An application that maps an image of a LaTeX math equation to LaTeX code.

Overview

Image to LaTeX

Code style: black pre-commit License

An application that maps an image of a LaTeX math equation to LaTeX code.

Image to Latex streamlit app

Introduction

The problem of image-to-markup generation has been attempted by Deng et al. (2016). They provide the raw and preprocessed versions of im2latex-100K, a dataset consisting of about 100K LaTeX math equation images. Using their dataset, I trained a model that uses ResNet-18 as encoder (up to layer3) and a Transformer as decoder with cross-entropy loss.

Initially, I used the preprocessed dataset to train my model, but the preprocessing turned out to be a huge limitation. Although the model can achieve a reasonable performance on the test set, it performs poorly if the image quality, padding, or font size is different from the images in the dataset. This phenomenon has also been observed by others who have attempted the same problem using the same dataset (e.g., this project, this issue and this issue). This is most likely due to the rigid preprocessing for the dataset (e.g. heavy downsampling).

To this end, I used the raw dataset and included image augmentation (e.g. random scaling, small rotation) in my data processing pipeline to increase the diversity of the samples. Moreover, unlike Deng et al. (2016), I did not group images by size. Rather, I sampled them uniformly and padded them to the size of the largest image in the batch, to increase the generalizability of the model.

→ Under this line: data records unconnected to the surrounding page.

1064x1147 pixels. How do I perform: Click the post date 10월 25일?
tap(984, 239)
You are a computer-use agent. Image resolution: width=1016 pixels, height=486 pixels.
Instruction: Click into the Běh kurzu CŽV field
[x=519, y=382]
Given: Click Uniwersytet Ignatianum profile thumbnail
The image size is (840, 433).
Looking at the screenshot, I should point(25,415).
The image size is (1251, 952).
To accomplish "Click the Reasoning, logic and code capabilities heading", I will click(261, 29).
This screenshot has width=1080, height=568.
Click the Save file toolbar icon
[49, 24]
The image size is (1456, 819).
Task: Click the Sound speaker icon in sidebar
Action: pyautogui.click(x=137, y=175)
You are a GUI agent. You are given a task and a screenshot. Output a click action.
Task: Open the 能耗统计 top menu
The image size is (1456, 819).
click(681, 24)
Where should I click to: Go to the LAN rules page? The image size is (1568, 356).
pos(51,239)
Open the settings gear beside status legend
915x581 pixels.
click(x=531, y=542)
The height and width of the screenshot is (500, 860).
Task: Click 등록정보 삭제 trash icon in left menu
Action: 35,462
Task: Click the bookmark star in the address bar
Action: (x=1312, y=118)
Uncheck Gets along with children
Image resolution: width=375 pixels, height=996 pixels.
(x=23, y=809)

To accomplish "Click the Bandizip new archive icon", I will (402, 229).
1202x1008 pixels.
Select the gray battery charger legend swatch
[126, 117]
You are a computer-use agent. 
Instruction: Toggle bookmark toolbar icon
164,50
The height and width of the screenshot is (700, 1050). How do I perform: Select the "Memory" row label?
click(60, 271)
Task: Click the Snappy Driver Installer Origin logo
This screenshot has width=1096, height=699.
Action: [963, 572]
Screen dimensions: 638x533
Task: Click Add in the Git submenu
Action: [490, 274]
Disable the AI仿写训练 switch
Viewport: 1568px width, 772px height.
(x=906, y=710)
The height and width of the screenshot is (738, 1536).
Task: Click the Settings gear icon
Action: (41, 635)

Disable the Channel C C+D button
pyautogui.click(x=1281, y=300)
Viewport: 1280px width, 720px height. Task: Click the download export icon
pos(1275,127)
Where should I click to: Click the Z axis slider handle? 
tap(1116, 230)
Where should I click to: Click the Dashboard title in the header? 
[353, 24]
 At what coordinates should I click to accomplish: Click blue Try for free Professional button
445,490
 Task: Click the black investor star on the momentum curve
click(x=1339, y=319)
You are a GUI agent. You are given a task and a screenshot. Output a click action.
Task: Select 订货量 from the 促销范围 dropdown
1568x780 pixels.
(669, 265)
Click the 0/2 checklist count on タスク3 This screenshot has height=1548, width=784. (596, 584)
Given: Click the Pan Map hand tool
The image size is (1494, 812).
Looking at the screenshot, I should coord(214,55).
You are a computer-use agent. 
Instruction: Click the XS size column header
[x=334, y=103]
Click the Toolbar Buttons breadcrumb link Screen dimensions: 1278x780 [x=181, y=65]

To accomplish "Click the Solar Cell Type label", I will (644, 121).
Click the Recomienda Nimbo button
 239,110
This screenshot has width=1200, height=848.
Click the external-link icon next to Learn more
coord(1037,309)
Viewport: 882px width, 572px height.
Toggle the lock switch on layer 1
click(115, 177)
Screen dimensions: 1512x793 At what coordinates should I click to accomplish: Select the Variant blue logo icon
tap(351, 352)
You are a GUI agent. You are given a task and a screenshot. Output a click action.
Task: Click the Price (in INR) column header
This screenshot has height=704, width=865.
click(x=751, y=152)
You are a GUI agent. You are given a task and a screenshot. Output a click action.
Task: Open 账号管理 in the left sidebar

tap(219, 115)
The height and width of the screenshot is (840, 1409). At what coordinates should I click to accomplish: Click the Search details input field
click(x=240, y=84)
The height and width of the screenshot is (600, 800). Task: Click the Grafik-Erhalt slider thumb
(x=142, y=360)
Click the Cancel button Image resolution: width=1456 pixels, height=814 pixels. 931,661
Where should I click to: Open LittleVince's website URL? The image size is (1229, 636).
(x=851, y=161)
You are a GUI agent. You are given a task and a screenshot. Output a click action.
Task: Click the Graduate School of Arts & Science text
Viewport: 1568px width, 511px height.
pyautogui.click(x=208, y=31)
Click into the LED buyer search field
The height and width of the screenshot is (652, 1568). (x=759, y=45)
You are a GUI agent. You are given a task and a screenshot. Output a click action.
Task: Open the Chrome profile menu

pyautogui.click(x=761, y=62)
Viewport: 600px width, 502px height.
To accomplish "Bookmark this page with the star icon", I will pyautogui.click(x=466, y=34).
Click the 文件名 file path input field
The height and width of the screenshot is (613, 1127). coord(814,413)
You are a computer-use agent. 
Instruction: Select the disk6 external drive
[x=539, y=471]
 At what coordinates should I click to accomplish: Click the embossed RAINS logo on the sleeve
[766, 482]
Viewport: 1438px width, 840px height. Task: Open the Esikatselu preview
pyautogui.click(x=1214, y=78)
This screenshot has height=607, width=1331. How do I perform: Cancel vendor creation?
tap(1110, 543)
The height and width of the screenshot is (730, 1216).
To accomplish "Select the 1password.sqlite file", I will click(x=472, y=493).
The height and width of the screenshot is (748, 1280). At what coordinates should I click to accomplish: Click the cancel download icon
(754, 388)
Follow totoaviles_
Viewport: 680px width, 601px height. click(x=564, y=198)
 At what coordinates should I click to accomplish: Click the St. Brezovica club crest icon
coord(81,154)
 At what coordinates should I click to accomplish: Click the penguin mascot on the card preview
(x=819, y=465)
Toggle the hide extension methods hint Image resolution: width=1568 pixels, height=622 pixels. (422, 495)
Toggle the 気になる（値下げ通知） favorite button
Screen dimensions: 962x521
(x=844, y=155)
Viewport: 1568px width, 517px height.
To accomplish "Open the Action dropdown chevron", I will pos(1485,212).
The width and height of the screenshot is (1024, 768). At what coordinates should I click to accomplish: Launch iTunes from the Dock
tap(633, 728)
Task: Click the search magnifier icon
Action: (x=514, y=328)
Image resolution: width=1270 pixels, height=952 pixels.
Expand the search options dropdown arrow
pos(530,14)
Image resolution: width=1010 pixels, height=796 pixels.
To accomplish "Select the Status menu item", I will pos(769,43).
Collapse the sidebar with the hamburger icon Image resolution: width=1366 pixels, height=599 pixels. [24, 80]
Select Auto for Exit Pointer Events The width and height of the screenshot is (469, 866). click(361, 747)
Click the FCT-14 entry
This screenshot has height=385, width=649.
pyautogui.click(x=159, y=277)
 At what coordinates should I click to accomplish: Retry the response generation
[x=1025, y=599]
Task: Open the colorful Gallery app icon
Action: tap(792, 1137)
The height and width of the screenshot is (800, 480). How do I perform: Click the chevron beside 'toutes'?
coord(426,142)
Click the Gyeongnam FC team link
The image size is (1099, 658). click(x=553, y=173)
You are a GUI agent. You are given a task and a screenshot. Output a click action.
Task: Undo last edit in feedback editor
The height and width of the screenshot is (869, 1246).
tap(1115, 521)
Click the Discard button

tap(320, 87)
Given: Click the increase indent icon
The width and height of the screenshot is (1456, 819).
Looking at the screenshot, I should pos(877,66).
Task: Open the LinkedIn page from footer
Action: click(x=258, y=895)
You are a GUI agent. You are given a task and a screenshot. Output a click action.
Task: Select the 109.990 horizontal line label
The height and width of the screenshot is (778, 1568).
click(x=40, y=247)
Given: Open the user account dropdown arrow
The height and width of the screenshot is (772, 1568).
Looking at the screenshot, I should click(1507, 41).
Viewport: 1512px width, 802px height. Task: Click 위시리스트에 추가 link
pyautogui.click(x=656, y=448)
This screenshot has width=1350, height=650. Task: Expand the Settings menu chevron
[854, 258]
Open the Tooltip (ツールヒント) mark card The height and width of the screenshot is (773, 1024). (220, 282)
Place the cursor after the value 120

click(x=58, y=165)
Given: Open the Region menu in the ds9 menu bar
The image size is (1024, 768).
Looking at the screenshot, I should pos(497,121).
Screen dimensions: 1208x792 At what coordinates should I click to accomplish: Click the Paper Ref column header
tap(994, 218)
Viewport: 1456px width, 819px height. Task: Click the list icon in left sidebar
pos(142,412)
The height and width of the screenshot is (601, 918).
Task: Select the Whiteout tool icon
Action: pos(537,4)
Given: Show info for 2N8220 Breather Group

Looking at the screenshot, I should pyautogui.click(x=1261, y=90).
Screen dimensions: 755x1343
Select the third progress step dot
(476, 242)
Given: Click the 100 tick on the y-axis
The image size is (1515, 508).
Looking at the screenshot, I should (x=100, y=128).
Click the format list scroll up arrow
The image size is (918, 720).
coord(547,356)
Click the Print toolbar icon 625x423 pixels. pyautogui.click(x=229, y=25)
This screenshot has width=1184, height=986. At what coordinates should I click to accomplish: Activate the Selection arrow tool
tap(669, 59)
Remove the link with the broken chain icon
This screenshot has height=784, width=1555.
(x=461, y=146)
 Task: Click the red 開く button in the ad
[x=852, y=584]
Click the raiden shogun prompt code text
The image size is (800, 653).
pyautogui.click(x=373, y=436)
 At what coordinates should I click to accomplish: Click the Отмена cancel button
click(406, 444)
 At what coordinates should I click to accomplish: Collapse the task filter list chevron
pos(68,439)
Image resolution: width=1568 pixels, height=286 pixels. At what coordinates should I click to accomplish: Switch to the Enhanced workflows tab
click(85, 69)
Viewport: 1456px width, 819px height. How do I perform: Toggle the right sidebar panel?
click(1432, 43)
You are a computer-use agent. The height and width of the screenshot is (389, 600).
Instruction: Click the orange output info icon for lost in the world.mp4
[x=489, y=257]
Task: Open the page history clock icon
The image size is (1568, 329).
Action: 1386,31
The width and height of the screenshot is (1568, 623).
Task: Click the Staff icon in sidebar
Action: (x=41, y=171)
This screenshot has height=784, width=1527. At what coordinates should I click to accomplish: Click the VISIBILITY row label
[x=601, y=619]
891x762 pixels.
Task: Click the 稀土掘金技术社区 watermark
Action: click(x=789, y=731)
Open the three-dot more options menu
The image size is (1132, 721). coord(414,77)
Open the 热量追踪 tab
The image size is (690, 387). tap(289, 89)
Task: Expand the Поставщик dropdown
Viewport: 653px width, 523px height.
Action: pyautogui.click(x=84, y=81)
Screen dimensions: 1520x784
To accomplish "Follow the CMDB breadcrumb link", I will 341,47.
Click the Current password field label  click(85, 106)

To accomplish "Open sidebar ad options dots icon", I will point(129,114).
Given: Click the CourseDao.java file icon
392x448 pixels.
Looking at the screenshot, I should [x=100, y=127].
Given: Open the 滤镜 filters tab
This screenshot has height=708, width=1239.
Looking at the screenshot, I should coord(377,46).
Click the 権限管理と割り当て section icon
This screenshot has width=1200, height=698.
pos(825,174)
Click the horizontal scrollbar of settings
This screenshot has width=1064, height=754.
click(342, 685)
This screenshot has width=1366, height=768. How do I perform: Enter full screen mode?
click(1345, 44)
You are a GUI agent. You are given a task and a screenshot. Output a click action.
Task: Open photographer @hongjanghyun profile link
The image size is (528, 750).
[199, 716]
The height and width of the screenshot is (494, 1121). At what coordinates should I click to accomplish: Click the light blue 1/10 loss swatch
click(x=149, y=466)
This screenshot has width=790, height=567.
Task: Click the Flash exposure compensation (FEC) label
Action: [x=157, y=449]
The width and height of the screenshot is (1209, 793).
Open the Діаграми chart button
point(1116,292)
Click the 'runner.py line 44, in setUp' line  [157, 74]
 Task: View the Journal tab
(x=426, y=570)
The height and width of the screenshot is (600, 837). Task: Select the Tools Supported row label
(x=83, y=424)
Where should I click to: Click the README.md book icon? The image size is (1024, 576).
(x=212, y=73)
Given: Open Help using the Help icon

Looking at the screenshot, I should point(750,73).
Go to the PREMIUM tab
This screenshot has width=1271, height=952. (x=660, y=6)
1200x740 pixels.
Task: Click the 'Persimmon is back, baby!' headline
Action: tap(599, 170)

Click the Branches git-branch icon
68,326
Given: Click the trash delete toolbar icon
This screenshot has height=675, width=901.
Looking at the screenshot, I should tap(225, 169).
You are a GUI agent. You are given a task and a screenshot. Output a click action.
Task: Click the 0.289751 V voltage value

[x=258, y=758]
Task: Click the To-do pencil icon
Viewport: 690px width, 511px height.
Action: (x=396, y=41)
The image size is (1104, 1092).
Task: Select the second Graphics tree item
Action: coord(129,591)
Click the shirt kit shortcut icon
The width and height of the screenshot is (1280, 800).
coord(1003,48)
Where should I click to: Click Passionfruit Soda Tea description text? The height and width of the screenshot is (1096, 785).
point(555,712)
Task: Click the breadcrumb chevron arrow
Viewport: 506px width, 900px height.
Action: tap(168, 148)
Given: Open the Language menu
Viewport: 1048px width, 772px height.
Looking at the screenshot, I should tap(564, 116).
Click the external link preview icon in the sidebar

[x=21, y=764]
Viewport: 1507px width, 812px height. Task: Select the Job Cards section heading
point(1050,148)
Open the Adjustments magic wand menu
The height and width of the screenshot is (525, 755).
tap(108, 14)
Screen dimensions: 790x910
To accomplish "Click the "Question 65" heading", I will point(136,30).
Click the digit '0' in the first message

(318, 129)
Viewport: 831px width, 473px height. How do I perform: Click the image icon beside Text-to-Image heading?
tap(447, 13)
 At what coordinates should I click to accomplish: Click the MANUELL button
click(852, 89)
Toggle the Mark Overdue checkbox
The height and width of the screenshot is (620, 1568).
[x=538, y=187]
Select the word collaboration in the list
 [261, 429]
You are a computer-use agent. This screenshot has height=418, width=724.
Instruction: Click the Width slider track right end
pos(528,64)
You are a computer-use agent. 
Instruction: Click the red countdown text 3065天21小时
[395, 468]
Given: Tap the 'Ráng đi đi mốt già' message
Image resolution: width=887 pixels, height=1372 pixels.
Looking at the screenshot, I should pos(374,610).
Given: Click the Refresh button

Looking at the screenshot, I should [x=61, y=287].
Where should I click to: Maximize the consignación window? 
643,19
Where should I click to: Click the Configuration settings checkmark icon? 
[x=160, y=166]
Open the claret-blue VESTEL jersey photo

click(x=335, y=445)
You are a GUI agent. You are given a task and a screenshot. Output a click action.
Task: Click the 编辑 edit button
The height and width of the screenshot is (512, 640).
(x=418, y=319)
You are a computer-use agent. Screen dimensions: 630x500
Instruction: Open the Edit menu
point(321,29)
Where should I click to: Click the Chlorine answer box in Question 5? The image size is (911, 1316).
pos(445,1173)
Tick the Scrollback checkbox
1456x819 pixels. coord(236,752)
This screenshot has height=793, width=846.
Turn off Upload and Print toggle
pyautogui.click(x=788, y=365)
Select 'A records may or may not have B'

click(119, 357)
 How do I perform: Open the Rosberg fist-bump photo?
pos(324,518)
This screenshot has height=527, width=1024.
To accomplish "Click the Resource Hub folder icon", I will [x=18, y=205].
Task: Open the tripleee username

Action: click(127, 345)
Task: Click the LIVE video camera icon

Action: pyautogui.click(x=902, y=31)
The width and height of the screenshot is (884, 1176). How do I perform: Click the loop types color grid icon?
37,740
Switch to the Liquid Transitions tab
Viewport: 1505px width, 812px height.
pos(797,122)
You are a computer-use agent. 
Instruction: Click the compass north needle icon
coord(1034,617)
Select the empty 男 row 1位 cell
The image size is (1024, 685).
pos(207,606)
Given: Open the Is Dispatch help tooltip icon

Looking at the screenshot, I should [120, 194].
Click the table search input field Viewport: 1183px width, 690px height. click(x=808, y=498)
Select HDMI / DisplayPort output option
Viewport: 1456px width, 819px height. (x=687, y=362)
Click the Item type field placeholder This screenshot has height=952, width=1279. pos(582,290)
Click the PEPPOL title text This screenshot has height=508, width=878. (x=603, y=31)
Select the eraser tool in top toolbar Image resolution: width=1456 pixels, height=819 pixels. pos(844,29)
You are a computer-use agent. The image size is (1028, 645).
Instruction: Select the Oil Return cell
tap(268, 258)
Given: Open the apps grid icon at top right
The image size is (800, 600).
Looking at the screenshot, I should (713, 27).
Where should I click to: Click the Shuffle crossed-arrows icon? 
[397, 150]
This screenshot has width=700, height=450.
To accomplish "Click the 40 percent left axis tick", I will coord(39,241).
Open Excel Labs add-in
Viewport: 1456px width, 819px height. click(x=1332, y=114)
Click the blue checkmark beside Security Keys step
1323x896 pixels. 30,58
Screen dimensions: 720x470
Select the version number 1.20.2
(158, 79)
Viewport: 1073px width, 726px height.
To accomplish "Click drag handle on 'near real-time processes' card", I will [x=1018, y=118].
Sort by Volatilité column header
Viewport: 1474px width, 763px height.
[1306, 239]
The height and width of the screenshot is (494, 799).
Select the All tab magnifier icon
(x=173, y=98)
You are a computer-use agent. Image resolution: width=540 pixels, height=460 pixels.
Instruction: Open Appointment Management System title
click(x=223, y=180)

Additional problems that I found in the dataset:

  • Some latex code produces visually identical outputs (e.g. \left( and \right) look the same as ( and )), so I normalized them.
  • Some latex code is used to add space (e.g. \vspace{2px} and \hspace{0.3mm}). However, the length of the space is diffcult to judge. Also, I don't want the model generates code on blank images, so I removed them.

The best run has a character error rate (CER) of 0.17 in test set. Most errors seem to come from unnecessary horizontal spacing, e.g., \;, \, and \qquad. (I only removed \vspace and \hspace during preprocessing. I did not know that LaTeX has so many horizontal spacing commands.)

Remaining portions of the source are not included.